Operators of one of the construction industry’s largest skills certification registers have moved to close a loophole that had left the scheme open to abuse.
Managers of the Engineering Services SKILLcard were alerted to the fact that a number of people working in the thermal insulation industry had managed to secure Heating and Ventilating (H&V) Installer cards in order to gain access to construction sites.
SKILLcard and TICA both run Construction Skills Certification Scheme (CSCS) affiliated programmes that underpin the government’s 2025 industry strategy by helping clients check whether workers have the right qualifications for the job in hand and have suitable health & safety training. For thermal insulators, this means holding qualifications that lead to competency as defined by the Sector Skills Council (SSC).
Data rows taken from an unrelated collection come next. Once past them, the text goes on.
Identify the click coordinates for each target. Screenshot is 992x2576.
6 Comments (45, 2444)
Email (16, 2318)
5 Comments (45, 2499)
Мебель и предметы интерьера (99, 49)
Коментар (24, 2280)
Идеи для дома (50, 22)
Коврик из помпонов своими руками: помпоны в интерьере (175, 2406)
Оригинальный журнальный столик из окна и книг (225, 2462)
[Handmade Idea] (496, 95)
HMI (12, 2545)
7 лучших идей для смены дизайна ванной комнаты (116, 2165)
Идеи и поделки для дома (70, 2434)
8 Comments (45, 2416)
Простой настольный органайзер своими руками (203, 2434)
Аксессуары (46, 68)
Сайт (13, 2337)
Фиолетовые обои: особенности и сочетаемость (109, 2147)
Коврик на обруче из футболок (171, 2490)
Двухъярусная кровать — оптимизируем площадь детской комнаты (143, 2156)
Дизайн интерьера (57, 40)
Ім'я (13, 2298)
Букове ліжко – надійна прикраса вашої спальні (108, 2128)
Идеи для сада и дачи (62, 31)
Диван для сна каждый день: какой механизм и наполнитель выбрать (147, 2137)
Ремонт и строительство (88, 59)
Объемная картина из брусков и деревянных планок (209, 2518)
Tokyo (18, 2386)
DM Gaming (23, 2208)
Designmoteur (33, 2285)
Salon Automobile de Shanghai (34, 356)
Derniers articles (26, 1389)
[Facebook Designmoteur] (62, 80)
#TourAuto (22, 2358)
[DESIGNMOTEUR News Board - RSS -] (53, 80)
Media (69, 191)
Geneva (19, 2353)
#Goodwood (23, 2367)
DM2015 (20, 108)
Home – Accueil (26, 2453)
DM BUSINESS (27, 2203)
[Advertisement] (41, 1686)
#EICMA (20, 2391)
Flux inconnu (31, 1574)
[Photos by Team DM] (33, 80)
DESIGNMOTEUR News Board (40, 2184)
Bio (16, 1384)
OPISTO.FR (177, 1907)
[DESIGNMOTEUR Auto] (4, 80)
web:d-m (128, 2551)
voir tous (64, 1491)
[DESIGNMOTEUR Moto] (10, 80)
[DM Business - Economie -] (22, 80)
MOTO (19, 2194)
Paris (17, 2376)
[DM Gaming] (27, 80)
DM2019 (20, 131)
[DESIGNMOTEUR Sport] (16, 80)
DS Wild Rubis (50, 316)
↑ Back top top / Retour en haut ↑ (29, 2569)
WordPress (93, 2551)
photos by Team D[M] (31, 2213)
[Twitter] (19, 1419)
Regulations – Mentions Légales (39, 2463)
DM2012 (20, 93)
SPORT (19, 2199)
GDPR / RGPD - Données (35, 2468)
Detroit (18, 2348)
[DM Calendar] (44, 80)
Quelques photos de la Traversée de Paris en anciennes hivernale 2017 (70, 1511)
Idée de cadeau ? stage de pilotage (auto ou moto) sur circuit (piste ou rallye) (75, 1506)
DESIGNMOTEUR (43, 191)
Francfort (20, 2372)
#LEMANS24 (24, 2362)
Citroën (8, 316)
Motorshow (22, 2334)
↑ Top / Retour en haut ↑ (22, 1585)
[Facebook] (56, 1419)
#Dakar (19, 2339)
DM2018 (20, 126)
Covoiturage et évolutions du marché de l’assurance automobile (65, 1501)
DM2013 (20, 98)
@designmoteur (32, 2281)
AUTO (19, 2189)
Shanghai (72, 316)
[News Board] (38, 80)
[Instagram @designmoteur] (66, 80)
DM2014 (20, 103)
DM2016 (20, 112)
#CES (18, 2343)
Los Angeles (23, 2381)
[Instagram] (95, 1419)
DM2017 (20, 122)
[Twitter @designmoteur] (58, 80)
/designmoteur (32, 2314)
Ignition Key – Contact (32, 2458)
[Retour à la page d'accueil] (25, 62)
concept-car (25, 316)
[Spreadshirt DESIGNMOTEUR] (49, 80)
More than 60,000 people working in the heating, ventilating, air conditioning and refrigeration industry hold an Engineering Services SKILLcard, which also covers building engineering services supervisors and managers. It was the first CSCS card scheme to go ‘smart’ easing the process of updating the holder’s qualifications and making it simpler and quicker for site managers to check skills and prevent potential fraud.
The TICA Skill Card competence is different to the SKILLcard scheme, but thermal insulation operatives found that it was possible to secure an engineering services card on completing an NVQ Level 2 course as a standalone qualification. There were also reports that social media was being used to encourage others to follow suit.
“Of course we are flattered that operatives from outside our industry see the value of Engineering Services SKILLcards, but this is a blatant abuse of the competence system,” said Rachel Davidson, director of certification schemes at the Building Engineering Services Association (BESA), which manages SKILLcard.
“As soon as we were alerted, we closed this loophole in line with our responsibility to uphold professional standards and provide quality assurance to construction clients.”
She said it was clear this loophole was being exploited knowingly because the applicants felt they would not immediately qualify for a TICA Skill Card.
“This does not mean the H&V Installer card requires lower standards. Rather, it is applied to an entirely different occupational skillset that is not appropriate for thermal insulators,” said Ms Davidson. “The route to qualification is different and allows the candidate to apply directly on receiving their NVQ whereas the TICA card requires an additional technical certificate or competency assessment of those technical skills.”
SKILLcard is rejecting these applications and is directing applicants to the TICA scheme. It is also auditing its database to ensure no other H&V Installer SKILLcards have been issued on this basis. Any that are uncovered will be withdrawn, it stated.
“While this has been an unsettling episode, it has served to demonstrate how CSCS partner organisations work together to uphold professional standards for the benefit of clients and every other skilled trades person who has taken the trouble to apply for their competence card in the right way,” added Ms Davidson.
She also committed the organisation to auditing its entire database to ensure no other cards had been issued via similar loopholes – and encouraged other CSCS card operators to do the same.